Good morning Antoine,

> Hi Roei,
> You might have a mechanism to lower trust in zero-conf channel opener. 
> Actually the local party can be in charge of broadcasting the funding 
> transaction, thus ensuring it's well-propagated across network mempools and 
> then start to accept incoming payment on the zero-conf channel. Per BIP 125 
> rules, a malicious funder/opener would have to pay a higher fee to replace 
> the channel funding tx and thus double-spend the HTLC. A local party may 
> require a higher fee funding transaction than it is necessary wrt ongoing 
> congestion to increase level of protection. And I think it's okay on the 
> economic-side, you will amortize this fee premium on the channel lifecycle. 
> Until the transaction gets confirmed you might only accept HTLC under this 
> fee.
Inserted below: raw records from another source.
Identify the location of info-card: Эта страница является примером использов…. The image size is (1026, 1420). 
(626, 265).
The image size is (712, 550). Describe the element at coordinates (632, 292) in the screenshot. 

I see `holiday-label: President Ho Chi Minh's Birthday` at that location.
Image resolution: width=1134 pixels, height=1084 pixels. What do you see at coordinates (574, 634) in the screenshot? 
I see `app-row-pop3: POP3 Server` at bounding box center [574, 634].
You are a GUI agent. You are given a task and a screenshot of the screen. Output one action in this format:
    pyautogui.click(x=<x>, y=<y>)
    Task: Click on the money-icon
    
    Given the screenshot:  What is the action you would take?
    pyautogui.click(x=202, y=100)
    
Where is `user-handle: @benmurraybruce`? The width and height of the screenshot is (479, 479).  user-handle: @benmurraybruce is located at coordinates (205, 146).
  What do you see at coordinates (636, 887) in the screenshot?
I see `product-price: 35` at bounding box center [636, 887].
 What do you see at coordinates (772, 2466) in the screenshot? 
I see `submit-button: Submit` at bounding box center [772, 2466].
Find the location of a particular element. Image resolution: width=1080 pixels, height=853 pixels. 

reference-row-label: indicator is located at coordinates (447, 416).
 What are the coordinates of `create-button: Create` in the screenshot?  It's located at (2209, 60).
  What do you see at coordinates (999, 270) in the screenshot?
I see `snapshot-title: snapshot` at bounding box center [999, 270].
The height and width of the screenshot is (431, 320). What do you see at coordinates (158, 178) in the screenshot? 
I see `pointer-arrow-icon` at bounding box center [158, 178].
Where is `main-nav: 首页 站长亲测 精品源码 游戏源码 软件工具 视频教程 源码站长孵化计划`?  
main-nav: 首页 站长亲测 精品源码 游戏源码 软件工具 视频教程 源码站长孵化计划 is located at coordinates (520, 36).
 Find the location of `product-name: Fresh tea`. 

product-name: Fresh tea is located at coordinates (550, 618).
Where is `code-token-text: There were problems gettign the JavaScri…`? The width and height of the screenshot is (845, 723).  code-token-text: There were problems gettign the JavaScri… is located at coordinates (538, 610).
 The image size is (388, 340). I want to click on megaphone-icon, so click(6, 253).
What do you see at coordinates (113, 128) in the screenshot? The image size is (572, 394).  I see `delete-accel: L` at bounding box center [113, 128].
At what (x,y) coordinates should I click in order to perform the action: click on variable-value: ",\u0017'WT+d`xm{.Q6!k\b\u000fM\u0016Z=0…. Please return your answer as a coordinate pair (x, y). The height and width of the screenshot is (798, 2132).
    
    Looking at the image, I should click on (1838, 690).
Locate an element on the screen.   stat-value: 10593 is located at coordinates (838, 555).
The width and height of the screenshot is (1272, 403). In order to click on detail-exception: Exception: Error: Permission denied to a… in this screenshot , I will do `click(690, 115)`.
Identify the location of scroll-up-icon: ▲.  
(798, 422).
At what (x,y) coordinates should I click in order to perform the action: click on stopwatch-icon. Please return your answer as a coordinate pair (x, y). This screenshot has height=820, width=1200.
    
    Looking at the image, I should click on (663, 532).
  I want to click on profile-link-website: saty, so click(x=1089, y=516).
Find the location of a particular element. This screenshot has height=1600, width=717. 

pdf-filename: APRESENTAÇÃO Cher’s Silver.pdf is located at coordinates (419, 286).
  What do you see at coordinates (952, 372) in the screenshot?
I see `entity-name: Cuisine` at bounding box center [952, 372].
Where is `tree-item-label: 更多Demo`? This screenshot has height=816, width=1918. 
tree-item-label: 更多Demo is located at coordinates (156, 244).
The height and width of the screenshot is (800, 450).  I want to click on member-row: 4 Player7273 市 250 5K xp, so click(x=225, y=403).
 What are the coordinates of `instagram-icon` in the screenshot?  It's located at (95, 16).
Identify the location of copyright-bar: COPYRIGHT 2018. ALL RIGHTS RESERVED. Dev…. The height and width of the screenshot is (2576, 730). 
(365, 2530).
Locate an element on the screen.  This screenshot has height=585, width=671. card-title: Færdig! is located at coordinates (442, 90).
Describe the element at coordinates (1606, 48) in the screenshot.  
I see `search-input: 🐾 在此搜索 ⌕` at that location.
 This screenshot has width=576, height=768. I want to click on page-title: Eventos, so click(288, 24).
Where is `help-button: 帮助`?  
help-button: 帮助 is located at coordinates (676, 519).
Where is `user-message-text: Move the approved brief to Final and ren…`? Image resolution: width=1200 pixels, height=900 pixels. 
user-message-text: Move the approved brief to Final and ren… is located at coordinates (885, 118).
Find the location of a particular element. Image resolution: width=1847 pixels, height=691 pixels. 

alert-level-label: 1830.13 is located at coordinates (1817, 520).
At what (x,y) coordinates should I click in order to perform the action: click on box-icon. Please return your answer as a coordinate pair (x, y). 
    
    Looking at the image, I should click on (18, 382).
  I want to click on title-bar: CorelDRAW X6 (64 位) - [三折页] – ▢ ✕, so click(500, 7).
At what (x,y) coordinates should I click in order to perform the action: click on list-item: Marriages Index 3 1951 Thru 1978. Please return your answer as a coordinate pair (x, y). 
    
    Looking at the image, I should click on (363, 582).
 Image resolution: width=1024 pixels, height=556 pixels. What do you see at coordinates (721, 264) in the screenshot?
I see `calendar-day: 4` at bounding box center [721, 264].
So you have game-theory security for your zero-conf channels as it would 
> cost more in fees than a HTLC double-spend win for the malicious opener, 
> under the assumption of non-miner-collusion with the attacker.

Since RBF is opt-in for Bitcoin Core nodes, and I believe most miners are 
running Bitcoin Core, it is trivial to double-broadcast.
i.e. I send my high-fee RBF-enabled channel funding to you, at the same time I 
send a conflicting low-fee RBF-disabled transaction (that pays the entire 
channel amount to myself) to all the miners I can find.

Since the miners received an RBF-disabled tx, they will not evict it even if 
they see a higher-fee RBF-enabled tx.
And your fullnode will not see the conflicting low-fee RBF-disabled tx either 
because it is lower fee than what you have in your mempool and you will reject 
it.

You really have to trust that I do not do this when I offer a channel to you.

There Ain't No Such Thing As A Global Mempool!